Abstract

Pathologic elevations in hepcidin, a key regulator of iron homeostasis, contribute to anemia of inflammation in chronic disease. DISC-0974 is a monoclonal antibody that binds to hemojuvelin and blocks bone morphogenetic protein signaling, thereby suppressing hepcidin production. Reduction of systemic hepcidin levels is predicted to increase iron absorption and mobilize stored iron into circulation, where it may be utilized by red blood cell (RBC) precursors in the bone marrow to improve hemoglobin levels and to potentially alleviate anemia of inflammation. We conducted a first-in-human, double-blind, placebo-controlled, single-ascending dose study to evaluate safety, pharmacokinetics, and pharmacodynamics of DISC-0974 in healthy participants. Overall, 42 participants were enrolled and received a single dose of placebo or DISC-0974 at escalating dose levels (7-56mg), administered intravenously (IV) or subcutaneously (SC). DISC-0974 was well tolerated, with a safety profile comparable to that of placebo. Pharmacokinetic data was dose and route related, with a terminal half-life of approximately 7 days. The bioavailability of SC dosing was ∼50%. Pharmacodynamic data showed dose-dependent decreases in serum hepcidin, with reductions of nearly 75% relative to baseline at the highest dose level tested, and corresponding increases in serum iron in response to DISC-0974 administration.
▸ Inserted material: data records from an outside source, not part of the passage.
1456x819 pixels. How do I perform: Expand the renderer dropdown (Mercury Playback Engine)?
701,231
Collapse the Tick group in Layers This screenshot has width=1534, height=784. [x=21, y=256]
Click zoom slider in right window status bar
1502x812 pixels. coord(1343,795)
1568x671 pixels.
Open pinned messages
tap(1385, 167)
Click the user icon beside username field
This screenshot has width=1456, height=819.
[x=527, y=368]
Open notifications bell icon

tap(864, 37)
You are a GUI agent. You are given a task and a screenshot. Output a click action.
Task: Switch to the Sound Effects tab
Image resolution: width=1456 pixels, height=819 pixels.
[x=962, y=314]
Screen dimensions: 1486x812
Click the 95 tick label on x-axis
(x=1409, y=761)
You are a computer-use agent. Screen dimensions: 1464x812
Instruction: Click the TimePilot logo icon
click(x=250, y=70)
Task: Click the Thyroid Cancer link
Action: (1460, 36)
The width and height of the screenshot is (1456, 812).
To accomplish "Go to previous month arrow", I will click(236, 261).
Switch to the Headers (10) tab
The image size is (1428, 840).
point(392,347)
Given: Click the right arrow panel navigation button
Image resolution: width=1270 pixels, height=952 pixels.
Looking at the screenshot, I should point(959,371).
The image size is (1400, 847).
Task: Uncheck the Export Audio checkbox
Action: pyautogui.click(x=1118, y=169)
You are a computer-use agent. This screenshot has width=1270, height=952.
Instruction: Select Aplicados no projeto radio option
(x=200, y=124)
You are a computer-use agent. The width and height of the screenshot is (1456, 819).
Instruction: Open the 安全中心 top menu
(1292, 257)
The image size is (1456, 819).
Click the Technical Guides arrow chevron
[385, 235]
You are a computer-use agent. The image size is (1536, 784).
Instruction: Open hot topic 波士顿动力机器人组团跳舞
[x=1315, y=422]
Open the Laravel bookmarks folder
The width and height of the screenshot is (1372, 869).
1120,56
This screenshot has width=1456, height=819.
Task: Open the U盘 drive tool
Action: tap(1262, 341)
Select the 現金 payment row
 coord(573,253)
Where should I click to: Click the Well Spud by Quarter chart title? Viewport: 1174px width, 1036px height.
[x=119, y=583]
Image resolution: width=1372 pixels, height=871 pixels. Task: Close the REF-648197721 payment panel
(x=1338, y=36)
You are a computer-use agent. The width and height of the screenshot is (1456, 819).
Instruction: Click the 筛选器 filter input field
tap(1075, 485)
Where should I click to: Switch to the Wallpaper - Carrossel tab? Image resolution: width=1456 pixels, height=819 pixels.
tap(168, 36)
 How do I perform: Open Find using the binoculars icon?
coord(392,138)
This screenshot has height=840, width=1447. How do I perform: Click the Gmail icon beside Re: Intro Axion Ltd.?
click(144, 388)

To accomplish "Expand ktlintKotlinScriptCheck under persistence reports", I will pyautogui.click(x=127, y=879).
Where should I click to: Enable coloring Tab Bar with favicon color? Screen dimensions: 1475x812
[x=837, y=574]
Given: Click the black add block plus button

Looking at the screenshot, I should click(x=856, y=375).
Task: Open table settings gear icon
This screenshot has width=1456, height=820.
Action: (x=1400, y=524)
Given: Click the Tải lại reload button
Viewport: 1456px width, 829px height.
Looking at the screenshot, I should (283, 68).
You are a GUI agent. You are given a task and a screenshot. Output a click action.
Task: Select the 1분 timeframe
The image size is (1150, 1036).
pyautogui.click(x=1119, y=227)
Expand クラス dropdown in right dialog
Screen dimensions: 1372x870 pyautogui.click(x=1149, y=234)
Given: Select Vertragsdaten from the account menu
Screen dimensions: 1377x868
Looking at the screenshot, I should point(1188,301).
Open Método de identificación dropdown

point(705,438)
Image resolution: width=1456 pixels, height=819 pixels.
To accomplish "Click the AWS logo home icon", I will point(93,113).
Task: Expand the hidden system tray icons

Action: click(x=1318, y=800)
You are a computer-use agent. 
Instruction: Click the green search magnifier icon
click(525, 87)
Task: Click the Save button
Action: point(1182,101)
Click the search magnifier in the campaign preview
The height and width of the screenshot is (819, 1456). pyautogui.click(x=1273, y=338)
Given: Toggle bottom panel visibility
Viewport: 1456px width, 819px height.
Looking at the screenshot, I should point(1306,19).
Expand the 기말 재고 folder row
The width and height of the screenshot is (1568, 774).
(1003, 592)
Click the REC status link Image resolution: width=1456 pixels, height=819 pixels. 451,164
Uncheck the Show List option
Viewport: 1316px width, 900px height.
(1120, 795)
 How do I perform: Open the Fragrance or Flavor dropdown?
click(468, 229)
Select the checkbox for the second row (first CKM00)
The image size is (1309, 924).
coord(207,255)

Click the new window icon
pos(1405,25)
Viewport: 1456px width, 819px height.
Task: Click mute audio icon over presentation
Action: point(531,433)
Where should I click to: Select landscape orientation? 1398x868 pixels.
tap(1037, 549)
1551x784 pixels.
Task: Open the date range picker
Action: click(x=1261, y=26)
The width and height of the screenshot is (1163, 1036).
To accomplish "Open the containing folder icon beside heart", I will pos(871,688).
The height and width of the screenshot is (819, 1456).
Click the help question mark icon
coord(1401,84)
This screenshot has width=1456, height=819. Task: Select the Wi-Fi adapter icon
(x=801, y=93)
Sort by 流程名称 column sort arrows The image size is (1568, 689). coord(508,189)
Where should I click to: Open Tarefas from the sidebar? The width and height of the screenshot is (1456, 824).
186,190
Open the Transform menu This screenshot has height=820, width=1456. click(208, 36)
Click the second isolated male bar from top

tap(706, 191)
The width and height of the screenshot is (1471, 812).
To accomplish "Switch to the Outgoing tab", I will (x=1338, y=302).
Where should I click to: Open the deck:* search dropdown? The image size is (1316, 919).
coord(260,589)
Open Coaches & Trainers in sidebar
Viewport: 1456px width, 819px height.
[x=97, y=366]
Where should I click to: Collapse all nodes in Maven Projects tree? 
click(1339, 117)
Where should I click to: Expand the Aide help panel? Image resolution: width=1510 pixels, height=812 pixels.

Dose-dependent changes in serum ferritin and hematology parameters were also observed, indicating mobilization of iron stores and downstream effects of enhanced hemoglobinization and production of RBCs. Altogether, these data are consistent with the mechanism of action of DISC-0974 and support the selection of a biologically active dose range for evaluation in clinical trials for individuals with anemia of inflammation.